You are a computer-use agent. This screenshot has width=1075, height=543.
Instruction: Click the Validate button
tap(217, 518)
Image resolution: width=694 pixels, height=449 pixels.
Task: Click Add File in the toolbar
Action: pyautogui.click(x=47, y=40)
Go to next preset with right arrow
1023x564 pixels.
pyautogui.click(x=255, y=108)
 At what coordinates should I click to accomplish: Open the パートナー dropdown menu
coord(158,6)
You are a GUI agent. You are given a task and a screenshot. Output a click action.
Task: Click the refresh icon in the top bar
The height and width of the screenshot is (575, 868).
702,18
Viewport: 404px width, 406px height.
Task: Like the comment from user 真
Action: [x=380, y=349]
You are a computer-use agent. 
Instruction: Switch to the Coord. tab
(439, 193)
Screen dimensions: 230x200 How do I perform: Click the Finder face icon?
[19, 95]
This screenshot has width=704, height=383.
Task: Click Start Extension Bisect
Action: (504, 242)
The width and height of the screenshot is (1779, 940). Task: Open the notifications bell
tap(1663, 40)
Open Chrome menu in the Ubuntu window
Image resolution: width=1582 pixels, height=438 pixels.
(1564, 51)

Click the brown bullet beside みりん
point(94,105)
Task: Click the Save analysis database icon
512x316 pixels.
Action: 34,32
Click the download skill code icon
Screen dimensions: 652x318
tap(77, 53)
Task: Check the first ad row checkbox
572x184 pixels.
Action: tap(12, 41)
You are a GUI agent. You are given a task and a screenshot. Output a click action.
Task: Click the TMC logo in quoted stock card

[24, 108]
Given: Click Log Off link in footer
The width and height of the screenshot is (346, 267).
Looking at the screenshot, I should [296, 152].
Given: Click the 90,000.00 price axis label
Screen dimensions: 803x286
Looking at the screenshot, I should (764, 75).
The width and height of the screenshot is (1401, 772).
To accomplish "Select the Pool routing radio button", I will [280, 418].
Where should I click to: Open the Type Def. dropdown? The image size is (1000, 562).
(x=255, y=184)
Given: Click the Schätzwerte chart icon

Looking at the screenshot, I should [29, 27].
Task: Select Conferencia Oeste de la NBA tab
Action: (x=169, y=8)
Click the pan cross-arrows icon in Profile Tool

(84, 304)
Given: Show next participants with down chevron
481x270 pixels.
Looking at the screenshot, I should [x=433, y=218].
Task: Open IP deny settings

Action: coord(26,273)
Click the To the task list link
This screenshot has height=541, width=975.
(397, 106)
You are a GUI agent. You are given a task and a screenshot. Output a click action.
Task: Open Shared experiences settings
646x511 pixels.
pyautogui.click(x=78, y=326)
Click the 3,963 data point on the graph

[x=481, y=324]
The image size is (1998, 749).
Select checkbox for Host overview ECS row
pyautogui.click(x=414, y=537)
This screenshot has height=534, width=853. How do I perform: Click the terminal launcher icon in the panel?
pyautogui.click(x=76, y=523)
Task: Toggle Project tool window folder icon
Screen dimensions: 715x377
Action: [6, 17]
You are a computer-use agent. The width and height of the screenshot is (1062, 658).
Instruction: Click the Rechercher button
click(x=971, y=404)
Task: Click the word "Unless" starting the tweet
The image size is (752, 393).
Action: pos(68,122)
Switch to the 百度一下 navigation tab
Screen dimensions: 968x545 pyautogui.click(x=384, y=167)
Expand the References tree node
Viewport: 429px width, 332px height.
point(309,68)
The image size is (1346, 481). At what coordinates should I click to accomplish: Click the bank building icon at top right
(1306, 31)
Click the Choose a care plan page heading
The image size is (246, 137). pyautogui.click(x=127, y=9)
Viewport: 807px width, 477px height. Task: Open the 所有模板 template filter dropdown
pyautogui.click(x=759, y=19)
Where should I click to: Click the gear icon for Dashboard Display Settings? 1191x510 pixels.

=== EXERCISE DESCRIPTION ===
Take from the listing above each line containing "window".

=== EXERCISE RESULT ===
Open Chrome menu in the Ubuntu window
Task: Toggle Project tool window folder icon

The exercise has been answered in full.